== REQUIRED ACTION ==
Lines from the one with "This screenshot has height=430, width=824." through the end of the listing below are to be retyped exactly.

_ _ _ _ _

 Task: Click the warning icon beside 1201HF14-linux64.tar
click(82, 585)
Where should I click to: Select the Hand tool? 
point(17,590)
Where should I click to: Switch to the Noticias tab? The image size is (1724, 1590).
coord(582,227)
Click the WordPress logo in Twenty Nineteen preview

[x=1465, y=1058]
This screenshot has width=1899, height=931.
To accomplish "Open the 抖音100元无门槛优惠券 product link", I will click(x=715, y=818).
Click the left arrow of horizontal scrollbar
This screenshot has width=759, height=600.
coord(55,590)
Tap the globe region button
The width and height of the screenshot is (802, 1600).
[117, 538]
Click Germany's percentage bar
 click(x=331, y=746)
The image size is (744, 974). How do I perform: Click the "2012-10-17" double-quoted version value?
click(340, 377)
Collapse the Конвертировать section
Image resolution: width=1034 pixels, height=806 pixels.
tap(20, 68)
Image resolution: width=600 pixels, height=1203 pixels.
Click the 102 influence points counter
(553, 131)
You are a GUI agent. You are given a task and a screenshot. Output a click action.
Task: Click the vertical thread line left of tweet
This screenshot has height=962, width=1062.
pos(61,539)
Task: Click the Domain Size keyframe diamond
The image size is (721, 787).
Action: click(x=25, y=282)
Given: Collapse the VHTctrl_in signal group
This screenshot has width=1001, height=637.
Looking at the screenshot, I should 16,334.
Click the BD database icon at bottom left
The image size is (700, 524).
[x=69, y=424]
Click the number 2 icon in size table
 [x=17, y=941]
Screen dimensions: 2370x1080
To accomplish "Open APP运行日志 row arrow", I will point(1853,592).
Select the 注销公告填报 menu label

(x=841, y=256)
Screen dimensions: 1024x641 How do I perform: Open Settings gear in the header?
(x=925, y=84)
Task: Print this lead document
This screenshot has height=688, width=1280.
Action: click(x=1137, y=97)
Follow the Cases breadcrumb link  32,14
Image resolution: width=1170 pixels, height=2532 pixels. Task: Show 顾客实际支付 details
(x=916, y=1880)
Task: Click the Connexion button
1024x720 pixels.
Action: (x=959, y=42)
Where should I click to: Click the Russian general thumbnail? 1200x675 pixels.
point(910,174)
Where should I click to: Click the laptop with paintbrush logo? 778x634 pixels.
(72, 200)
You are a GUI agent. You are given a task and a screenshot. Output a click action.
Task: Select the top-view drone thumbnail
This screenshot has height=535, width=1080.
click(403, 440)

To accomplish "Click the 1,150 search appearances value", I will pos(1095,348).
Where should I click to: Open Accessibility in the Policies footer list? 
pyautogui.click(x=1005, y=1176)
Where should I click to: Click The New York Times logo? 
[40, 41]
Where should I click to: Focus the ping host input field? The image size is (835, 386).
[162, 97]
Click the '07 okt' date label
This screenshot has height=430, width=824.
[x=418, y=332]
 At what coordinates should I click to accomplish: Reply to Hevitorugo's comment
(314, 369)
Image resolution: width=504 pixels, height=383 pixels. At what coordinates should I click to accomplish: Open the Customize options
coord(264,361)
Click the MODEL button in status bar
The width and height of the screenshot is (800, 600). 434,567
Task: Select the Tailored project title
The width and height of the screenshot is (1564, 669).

_ _ _ _ _

== THE COMPLETED TASK ==
This screenshot has height=430, width=824.
[x=418, y=332]
 At what coordinates should I click to accomplish: Reply to Hevitorugo's comment
(314, 369)
Image resolution: width=504 pixels, height=383 pixels. At what coordinates should I click to accomplish: Open the Customize options
coord(264,361)
Click the MODEL button in status bar
The width and height of the screenshot is (800, 600). 434,567
Task: Select the Tailored project title
The width and height of the screenshot is (1564, 669).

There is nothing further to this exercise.